Jimmy Carter: Habitat could give DC a lesson

photo Former President Jimmy Carter, far bottom right, helps carpenters build homes at a Habitat for Humanity construction site in the Globeville neighborhood of Denver, in this Oct. 9, 2013. Carter and his wife Rosalynn are commemorating their three decade relationship with Habitat for Humanity by helping build affordable housing in Denver.

NEW YORK - Former President Jimmy Carter said Friday that if Washington leaders really want to work together, they could take a page from Habitat for Humanity.

Wielding a power drill alongside other Habitat volunteers, Carter portrayed the long-abandoned home they were rehabilitating as a two-story lesson for all those in charge of a stymied federal government.

"You can't put the boards down on a deck without cooperating with each other," he said in an interview with The Associated Press and other news outlets. "There's a shared commitment and a realization that we all have one goal to achieve ... and we respond to leadership."

"If Washington would just do that," he added, and his wife, Rosalynn, finished the thought: "it becomes a community."

The Carters were marking the 30th anniversary of their volunteer work with Habitat for Humanity, the Americus, Ga.-based Christian housing organization that harnesses volunteer labor to build and refurbish houses for families that can't otherwise afford them. The homes are sold to at no profit to the families, who must also help construct or rehabilitate them.

The former first couple has spent a week each year banging nails, drilling boards and shining a presidential-wattage spotlight on Habitat's work. This year's project spans from San Jose, Calif., to New York City.

Friday found the Carters helping build a deck behind a three-bedroom house. It went into foreclosure 14 years ago and became a boarded-up blight on its otherwise tidy Queens neighborhood, said Neil Hetherington, the CEO of Habitat for Humanity New York City. The roof fell into disrepair, allowing leaks that caused structural damage; raccoons moved in.

By the end of the year, it should be home to Donette Dixon and her children. A city school health worker originally from Trelawny, Jamaica, Dixon said she has looked for five years for a home she could afford, and now the friend with whom her family is living has to move.

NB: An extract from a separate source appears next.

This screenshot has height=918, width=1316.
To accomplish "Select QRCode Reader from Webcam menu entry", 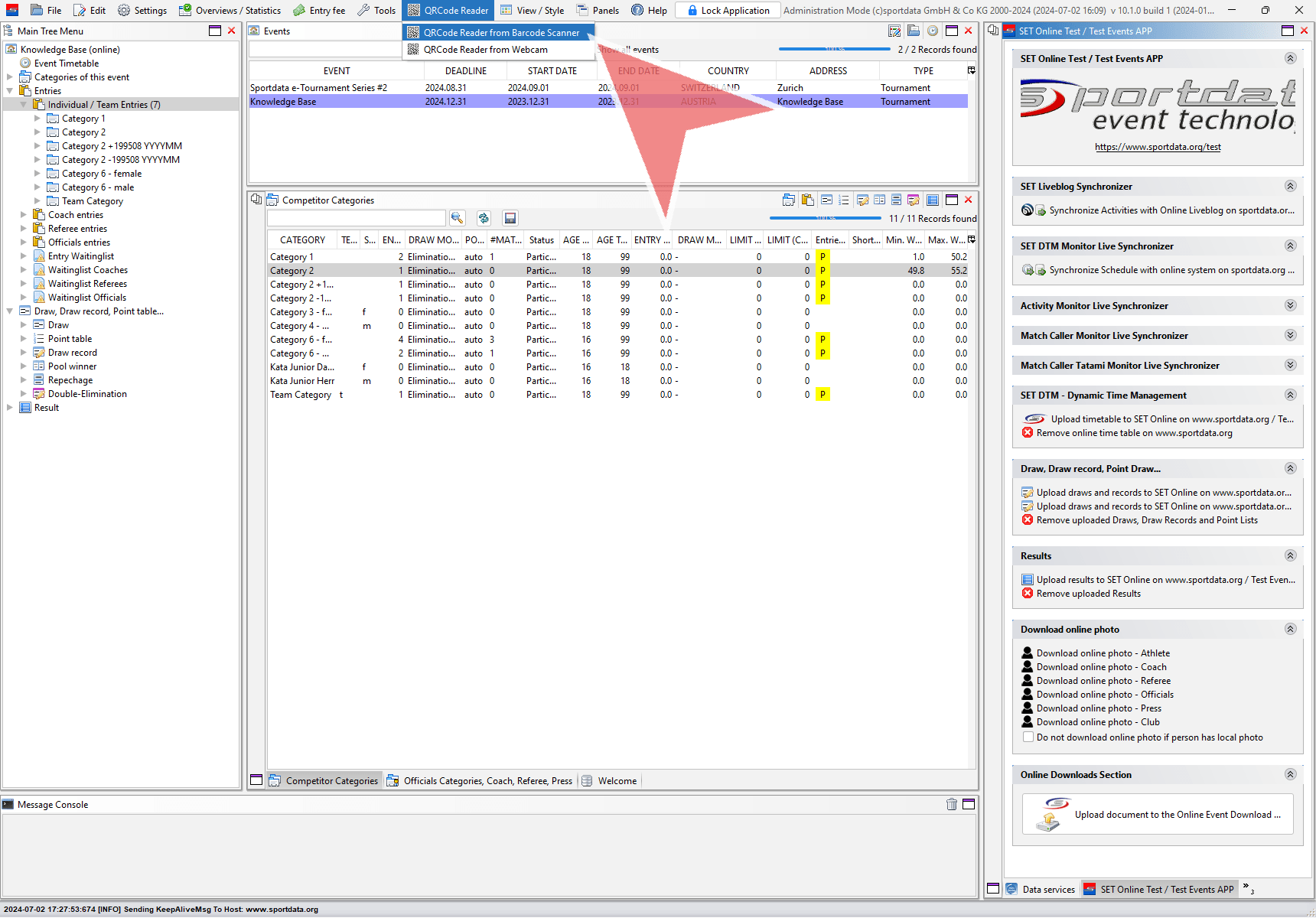I will 485,50.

Situations like Dixon's were on the Democratic former president's mind as he took a break from drilling to talk about Habitat, housing policy, his frustration with the nation's campaign finance system and his concern about its growing income inequality in the more than three decades since his presidency. Income growth for the top 5 percent of households has greatly outstripped growth for the median household since 1967, U.S. Census Bureau data released last month showed.

"American society has gone downward in its system of equity among different groups, and in ability to move upward, and in the ability of a working family to pay for its expenses," Carter said.